Water changes: 25ltrs a fortnight, probably gonna increase this to 25ltrs a week.

Plants:

Hemianthus callitrichoides
Pogostemon helferi
Staurogyne sp.
Blyxa japonica 
Nymphaea Lotus

I am gonna add shrimp to my tank so they can start eating some of it!
Also one of my plants looks like it has been stripped of all its leaves, would snails do this?
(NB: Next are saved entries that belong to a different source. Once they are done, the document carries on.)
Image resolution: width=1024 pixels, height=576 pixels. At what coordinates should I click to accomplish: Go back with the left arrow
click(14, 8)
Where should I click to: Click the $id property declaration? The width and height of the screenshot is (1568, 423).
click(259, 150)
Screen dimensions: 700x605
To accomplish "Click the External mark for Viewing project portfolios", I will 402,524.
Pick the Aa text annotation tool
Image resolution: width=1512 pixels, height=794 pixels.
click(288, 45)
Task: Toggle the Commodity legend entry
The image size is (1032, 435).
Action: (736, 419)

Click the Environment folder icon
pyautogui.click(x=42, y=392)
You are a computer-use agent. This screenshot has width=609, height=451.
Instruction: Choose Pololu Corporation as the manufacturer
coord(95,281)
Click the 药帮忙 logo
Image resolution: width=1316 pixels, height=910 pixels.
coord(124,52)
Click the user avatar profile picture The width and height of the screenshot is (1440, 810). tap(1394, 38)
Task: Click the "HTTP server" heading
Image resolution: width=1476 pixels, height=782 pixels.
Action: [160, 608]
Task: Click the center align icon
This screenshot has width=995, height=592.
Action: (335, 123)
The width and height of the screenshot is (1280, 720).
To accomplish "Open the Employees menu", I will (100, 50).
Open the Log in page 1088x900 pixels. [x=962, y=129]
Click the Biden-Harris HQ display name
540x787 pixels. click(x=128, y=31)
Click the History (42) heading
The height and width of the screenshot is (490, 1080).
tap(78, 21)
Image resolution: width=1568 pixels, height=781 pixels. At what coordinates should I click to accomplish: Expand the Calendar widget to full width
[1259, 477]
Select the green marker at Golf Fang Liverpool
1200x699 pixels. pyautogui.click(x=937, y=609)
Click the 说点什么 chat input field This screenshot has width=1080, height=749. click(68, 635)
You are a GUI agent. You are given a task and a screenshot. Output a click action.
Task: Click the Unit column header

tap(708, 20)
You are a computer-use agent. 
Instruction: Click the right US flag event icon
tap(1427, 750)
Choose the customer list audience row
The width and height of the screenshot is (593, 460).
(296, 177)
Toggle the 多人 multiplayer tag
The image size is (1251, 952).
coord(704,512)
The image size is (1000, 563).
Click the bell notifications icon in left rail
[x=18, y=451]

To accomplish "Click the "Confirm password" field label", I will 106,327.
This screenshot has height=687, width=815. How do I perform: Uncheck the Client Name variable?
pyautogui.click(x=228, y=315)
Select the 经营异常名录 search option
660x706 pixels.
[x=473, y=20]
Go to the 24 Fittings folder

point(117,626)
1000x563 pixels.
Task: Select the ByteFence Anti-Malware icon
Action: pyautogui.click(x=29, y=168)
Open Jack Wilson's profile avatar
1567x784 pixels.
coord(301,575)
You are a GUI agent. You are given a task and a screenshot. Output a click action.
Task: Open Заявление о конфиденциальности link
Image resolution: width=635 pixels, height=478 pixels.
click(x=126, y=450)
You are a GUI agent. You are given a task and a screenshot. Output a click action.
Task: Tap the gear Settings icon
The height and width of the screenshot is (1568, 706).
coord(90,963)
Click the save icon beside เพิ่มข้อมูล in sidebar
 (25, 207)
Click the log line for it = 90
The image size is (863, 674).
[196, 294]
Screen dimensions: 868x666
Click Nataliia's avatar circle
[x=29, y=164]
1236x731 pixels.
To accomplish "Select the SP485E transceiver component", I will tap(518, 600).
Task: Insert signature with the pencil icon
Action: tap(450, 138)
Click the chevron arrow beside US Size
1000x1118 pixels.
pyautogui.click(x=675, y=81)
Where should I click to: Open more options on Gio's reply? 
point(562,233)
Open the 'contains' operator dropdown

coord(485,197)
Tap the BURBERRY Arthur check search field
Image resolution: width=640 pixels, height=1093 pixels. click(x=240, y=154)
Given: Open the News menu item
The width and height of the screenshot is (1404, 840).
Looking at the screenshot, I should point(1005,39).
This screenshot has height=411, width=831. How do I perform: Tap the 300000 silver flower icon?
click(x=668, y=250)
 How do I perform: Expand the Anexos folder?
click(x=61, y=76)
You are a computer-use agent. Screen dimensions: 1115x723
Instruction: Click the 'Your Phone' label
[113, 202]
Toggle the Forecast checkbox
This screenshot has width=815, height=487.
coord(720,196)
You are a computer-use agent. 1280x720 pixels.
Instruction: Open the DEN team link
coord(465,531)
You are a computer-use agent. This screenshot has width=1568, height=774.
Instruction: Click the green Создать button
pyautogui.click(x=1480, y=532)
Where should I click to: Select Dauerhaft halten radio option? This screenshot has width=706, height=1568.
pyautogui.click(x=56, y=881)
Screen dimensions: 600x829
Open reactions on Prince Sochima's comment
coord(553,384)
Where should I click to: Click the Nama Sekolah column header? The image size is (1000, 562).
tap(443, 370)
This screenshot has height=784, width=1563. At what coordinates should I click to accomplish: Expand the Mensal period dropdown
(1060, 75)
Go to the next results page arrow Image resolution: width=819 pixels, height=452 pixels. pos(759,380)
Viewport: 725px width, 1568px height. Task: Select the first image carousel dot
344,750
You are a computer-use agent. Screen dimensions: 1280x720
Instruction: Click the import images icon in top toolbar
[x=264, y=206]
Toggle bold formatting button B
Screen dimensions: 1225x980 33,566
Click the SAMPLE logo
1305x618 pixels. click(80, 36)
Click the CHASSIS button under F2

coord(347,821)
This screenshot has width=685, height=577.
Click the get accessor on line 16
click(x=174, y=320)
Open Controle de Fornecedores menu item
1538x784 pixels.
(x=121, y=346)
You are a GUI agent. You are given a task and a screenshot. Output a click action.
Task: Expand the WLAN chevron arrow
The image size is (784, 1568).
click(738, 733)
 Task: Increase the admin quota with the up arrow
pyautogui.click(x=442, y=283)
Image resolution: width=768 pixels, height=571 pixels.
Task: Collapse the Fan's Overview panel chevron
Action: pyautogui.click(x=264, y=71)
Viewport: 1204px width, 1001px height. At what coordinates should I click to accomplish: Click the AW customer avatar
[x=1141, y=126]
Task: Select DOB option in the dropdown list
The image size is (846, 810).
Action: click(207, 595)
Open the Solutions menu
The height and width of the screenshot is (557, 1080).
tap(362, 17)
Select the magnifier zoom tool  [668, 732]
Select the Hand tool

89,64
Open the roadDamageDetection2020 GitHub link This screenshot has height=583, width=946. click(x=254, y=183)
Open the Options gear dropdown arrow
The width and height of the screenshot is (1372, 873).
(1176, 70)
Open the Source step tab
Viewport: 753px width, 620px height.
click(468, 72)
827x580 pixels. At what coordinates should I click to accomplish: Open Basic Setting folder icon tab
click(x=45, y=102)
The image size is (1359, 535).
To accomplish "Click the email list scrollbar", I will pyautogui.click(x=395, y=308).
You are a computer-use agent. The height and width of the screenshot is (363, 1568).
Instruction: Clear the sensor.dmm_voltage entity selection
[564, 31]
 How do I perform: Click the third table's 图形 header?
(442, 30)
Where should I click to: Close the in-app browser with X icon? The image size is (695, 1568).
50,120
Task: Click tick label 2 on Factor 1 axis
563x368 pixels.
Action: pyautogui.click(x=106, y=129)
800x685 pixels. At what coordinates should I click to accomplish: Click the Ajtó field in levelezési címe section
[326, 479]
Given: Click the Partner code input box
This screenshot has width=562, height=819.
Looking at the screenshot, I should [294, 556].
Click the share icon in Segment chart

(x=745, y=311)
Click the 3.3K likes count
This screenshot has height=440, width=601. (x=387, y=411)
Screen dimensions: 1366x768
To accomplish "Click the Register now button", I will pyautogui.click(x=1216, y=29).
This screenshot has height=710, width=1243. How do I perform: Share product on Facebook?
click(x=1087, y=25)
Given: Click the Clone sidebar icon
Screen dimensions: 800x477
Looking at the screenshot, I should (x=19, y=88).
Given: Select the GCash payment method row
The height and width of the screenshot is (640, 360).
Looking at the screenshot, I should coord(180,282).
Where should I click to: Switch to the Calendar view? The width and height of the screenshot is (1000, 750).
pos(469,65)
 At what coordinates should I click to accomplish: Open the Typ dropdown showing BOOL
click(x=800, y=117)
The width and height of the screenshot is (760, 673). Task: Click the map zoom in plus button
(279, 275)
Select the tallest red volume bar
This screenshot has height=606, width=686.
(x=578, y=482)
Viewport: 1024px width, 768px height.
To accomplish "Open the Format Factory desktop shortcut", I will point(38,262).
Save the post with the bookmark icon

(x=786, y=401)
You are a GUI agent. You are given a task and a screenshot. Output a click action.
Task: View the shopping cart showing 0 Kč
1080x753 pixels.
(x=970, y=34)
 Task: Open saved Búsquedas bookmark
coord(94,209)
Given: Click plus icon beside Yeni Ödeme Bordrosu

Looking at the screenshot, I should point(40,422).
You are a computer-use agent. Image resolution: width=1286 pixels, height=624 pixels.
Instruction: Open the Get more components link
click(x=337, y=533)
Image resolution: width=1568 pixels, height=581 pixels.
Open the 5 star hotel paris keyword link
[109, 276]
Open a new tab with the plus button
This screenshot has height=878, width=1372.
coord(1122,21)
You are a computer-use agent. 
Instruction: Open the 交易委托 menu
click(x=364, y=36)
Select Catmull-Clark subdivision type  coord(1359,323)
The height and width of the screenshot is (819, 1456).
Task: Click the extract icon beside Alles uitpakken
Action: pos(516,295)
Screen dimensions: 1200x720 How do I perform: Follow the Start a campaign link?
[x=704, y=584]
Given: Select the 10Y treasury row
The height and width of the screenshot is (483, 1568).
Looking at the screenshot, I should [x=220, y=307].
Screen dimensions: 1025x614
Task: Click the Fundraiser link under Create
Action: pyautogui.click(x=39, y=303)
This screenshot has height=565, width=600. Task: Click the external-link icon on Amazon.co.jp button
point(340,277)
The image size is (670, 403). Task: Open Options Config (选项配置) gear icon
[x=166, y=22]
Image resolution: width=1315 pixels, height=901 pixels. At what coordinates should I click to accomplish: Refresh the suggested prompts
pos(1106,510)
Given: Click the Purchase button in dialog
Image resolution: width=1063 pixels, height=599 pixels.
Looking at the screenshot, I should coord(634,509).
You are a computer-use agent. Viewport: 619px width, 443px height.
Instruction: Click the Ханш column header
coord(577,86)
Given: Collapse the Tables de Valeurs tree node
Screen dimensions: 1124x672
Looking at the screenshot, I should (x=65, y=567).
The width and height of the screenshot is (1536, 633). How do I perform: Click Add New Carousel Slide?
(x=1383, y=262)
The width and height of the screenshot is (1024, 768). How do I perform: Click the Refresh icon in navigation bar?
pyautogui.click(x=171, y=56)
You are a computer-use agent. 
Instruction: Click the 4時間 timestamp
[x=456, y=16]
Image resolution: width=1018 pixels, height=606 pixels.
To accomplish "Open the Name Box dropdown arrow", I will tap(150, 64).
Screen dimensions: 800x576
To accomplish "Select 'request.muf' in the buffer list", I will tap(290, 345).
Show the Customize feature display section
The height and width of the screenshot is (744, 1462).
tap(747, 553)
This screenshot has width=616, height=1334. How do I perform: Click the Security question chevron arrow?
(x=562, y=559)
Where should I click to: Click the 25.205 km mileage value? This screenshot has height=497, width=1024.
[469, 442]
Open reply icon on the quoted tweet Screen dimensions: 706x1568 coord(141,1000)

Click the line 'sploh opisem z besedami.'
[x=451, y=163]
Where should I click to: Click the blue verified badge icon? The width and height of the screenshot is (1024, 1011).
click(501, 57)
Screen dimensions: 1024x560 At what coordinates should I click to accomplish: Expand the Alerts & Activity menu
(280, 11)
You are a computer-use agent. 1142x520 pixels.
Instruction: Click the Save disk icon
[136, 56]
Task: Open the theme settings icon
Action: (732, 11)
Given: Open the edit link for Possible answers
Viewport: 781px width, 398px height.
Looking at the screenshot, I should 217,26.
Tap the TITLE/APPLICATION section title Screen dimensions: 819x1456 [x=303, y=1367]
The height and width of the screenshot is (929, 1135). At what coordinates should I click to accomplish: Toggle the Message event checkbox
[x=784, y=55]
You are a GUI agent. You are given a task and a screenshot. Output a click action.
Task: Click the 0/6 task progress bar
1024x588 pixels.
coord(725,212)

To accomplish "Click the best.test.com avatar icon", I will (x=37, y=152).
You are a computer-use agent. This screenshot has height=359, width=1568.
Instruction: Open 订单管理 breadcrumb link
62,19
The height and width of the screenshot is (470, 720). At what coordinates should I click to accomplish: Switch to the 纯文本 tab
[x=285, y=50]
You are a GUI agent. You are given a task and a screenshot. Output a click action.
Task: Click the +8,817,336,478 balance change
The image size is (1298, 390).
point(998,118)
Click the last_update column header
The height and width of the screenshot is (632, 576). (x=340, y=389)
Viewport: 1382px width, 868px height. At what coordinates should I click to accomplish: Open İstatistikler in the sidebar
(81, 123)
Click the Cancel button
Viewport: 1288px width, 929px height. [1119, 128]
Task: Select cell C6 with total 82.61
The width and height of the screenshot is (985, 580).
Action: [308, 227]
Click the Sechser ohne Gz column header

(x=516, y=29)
Any help, advise or ways forward would be appriciated.

Thanks
Darren.

p.s. I couldnt work out how to add pictures.


----------



## Garuf (12 Feb 2009)

Hair is always CO2 add more and keep on top of removal.


----------



## dazcoops (12 Feb 2009)

The next steps i plan to take with my set up is to add a co2 system and also to up grade my filter to get a higher flow rate.


----------



## Ed Seeley (13 Feb 2009)

dazcoops said:
			
		

> The next steps i plan to take with my set up is to add a co2 system and also to up grade my filter to get a higher flow rate.



These would be my two suggestions too.  Rather than get a new filter you can either add another or a Koralia type powerhead to boost the flow.


----------



## dazcoops (13 Feb 2009)

Ed Seeley said:
			
		

> dazcoops said:
> 
> 
> 
> ...




I was thinking this to, but one concern is that i will be keeping discus and i didnt want a strong current.


----------



## Ed Seeley (13 Feb 2009)

I have wild angels in a 3ft tank with a 2128 and Apistogramma in a tank with a Juwel filter and a Koralia and they are fine.  They come from the same environments as discus.  Also the flow from the Koralias isn't as harsh as that from a filter as it is more spread out and diffuse so I think they would be fine.


----------



## james3200 (13 Feb 2009)

I have 3 koralias in with my wild discus. They don't mind it one bit and as ed says, the water is circulated really well and not so concentrated like a filter outlet. I have also experienced some hair algae recently and since adding 2 more pumps its really helped circulate those dead spots, haven't changed nothing else and its not growing back yet


----------



## dazcoops (13 Feb 2009)

Thanks for the help so far,

Come to think of it, the algae has increased since i added 2 spray bars to my filter outlet which has decreased the flow around my tank, im gonna switch it back to 1 spray bar.

Iv never heard of koralias before but i see people rave about them, im guessing they are powerheads? wheres a good place to buy them on-line?

Thanks again

Darren.


----------